Cause of death Coronary thrombosis
Resting place Forest Lawn Glendale
Other names Nazimova
Alia Nasimoff
Occupation Actress, screenwriter, producer
Years active 1903–1944
Spouse(s) Sergei Golovin (m. 1899–1923)
Partner(s) Charles Bryant (1912-1925)
Glesca Marshall (1929–1945, Nazimova's death)

Alla Nazimova (Russian: Алла Назимова; June 3 [O.S. May 22] , 1879 – July 13, 1945) was a Russian actress, who emigrated to the United States in 1905.

On Broadway, she was noted for her work in the classic plays of Ibsen, Chekhov and Turgenev. Her efforts at silent film production were less successful, but a few sound-film performances survive as a record of her art.

Nazimova openly conducted relationships with women, and her mansion on Hollywood’s Sunset Boulevard was believed to be the scene of outlandish parties. She is credited with having originated the phrase ‘sewing circle’ as a discreet code for lesbian or bisexual actresses.

Early life

She was born Marem-Ides Leventon (Russian name Adelaida Yakovlevna Leventon) in Yalta, Crimea, Russian Empire.[2] Her stage name Alla Nazimova was a combination of Alla (a diminutive of Adelaida) and the surname of Nadezhda Nazimova, the heroine of the Russian novel Children of the Streets).[3] She was widely known as just Nazimova, and also went under the name Alia Nasimoff.[4]

She was the youngest of three children of Jewish parents Yakov Abramovich Leventon, a pharmacist, and Sofia (Sara) Lvovna Horowitz, who moved to Yalta in 1870 from Kishinev.[5] She grew up in a dysfunctional family; her parents divorced when she was 8. After her parents separated, she was shuffled among boarding schools, foster homes and relatives.

As a teenager she began to pursue an interest in the theatre and took acting lessons at the Academy of Acting in Moscow.
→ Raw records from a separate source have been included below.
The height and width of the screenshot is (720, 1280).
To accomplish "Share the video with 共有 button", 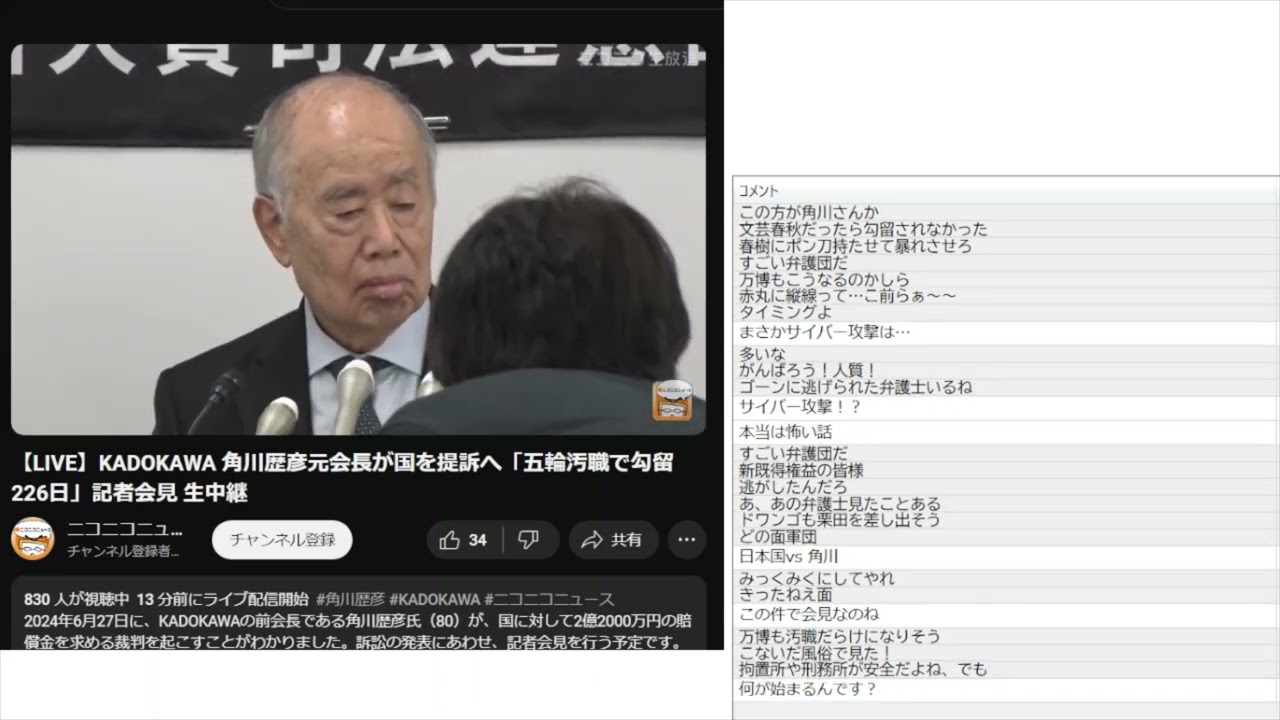I will (613, 540).
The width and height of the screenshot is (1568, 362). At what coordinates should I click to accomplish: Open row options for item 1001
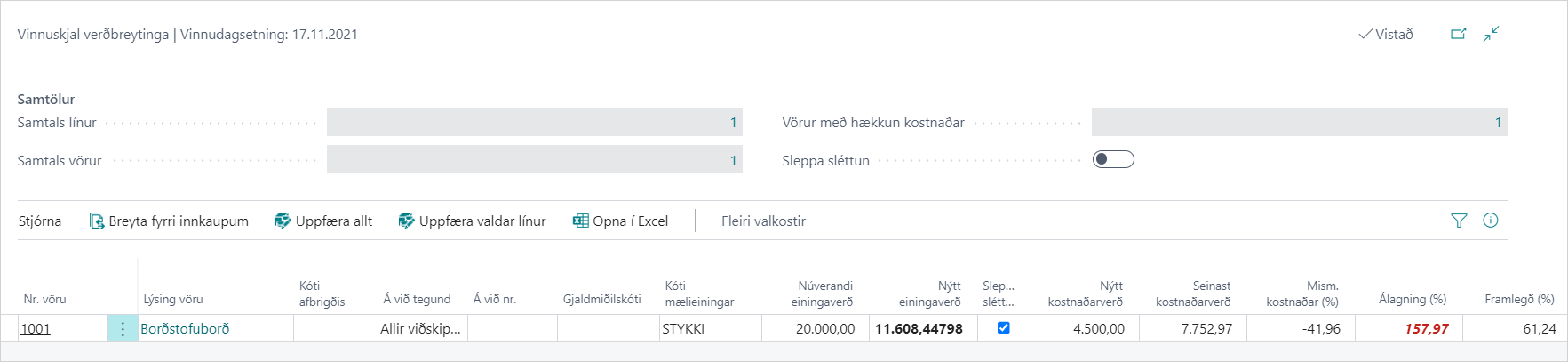(123, 329)
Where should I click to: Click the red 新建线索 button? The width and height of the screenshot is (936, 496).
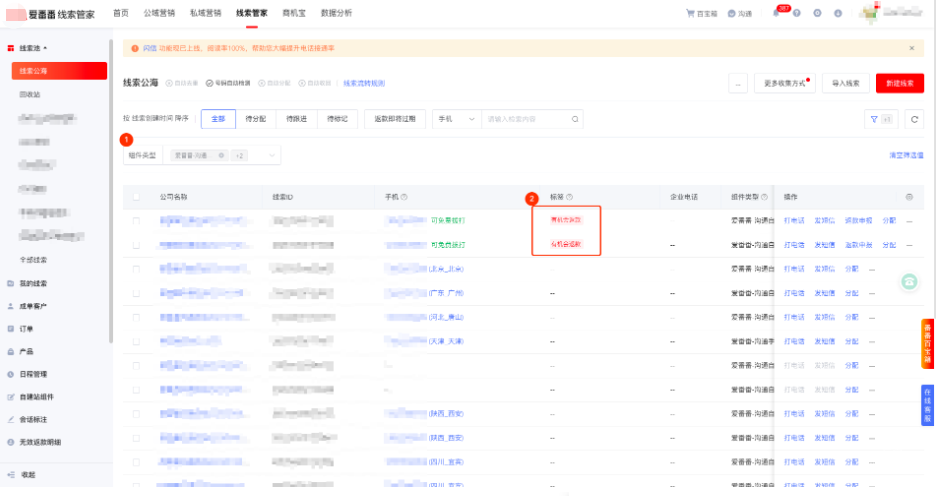pyautogui.click(x=899, y=84)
She joined Constantin Stanislavski's Moscow Art Theatre using the name of Alla Nazimova for the first time.

Career

File:Nazimova Marionettes.jpg
Nazimova in the 1911 Broadway play The Marionettes

Nazimova's theater career blossomed early; and by 1903 she was a major star in Moscow and Saint Petersburg. She toured Europe, including London and Berlin, with her boyfriend Pavel Orlenev,[3] a flamboyant actor and producer. In 1905 they moved to New York City and founded a Russian-language theater on the Lower East Side. The venture was unsuccessful; and Orlenev returned to Russia while Nazimova stayed in New York.[citation needed]

She was signed up by the American producer Henry Miller and made her Broadway debut in New York City in 1906 to critical and popular success. Her English-language premiere in November 1906 was in the title role of Hedda Gabler.[6] She quickly became extremely popular (a theater was named after her) and remained a major Broadway star for years, often acting in the plays of Henrik Ibsen and Anton Chekhov.[7] Dorothy Parker described her as the finest Hedda Gabler she had ever seen.
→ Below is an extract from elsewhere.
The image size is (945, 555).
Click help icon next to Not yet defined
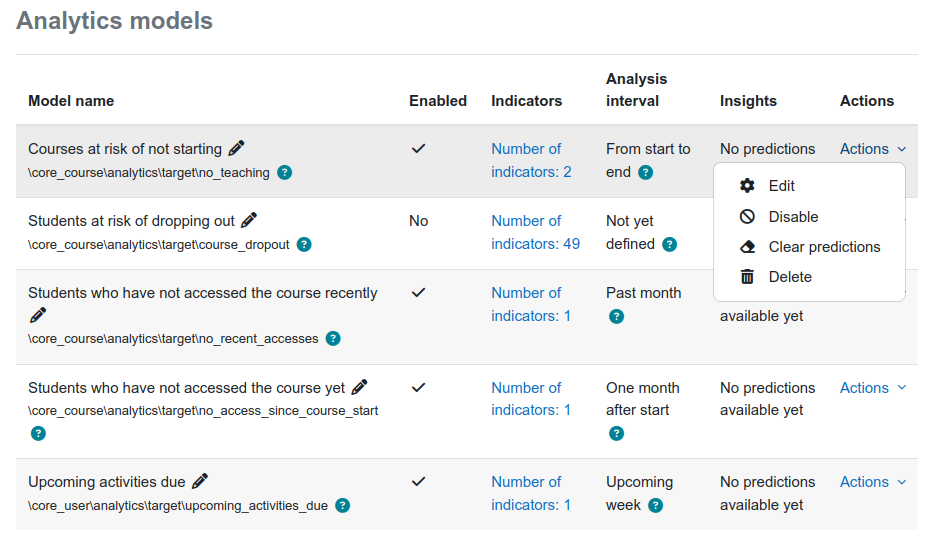coord(670,245)
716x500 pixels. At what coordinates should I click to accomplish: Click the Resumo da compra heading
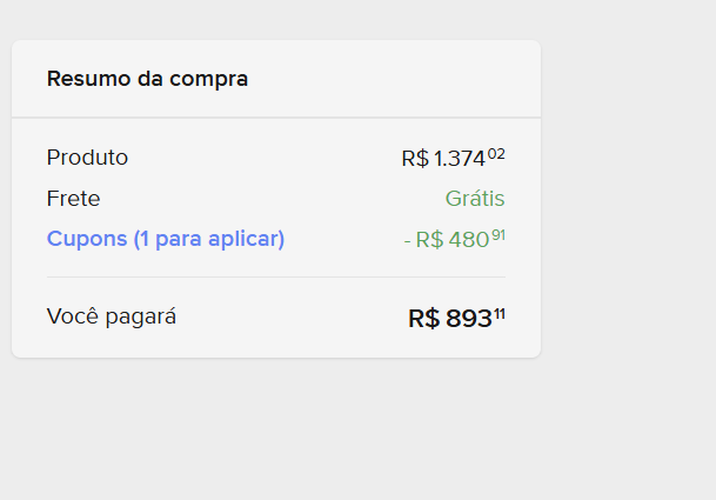[147, 78]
Due to her notoriety in a 35-minute 1915 play entitled War Brides, Nazimova made her silent film debut in 1916 in the filmed version of the play, which was produced by Lewis J. Selznick. A young actor with a bit part in the movie was Richard Barthelmess, whose mother taught Nazimova English. Nazimova had encouraged him to try out for movies and he later became a star.[8] In 1917, she negotiated a contract with Metro Pictures, a precursor to MGM, that included a weekly salary of $13,000. She moved from New York to Hollywood, where she made a number of highly successful films for Metro that earned her considerable money. In 1927, she became a naturalized citizen of the United States.

Nazimova soon felt confident enough in her abilities to begin producing and writing films in which she also starred. In her film adaptations of works by such notable writers as Oscar Wilde and Ibsen, she developed her own filmmaking techniques, which were considered daring at the time. Her projects, including A Doll's House (1922), based on Ibsen, and Salomé (1923), based on Wilde's play, were critical and commercial failures.

By 1925 Nazimova could no longer afford to invest in more films; and financial backers withdrew their support. Left with few options, she gave up on the film industry, returning to perform on Broadway, notably starring as Natalya Petrovna in Rouben Mamoulian's 1930 New York production of Turgenev's A Month in the Country and an acclaimed performance as Mrs. Alving in Ibsen's Ghosts, which the critic Pauline Kael later described as the greatest performance she had ever seen on the American stage. In the early 1940s, she appeared in a few more films, playing Robert Taylor's mother in Escape (1940) and Tyrone Power's mother in Blood and Sand (1941). This late return to motion pictures fortunately preserves Nazimova and her art on sound film.

Private life

Template:Hollywood1921

Marriages and children

In 1899 she married Sergei Golovin, a fellow actor.[3] While still in Russia and before coming to America in 1905, Nazimova may have given birth to a child. The father has been speculated to be either her husband Golovin or her lover Orlenev.[citation needed]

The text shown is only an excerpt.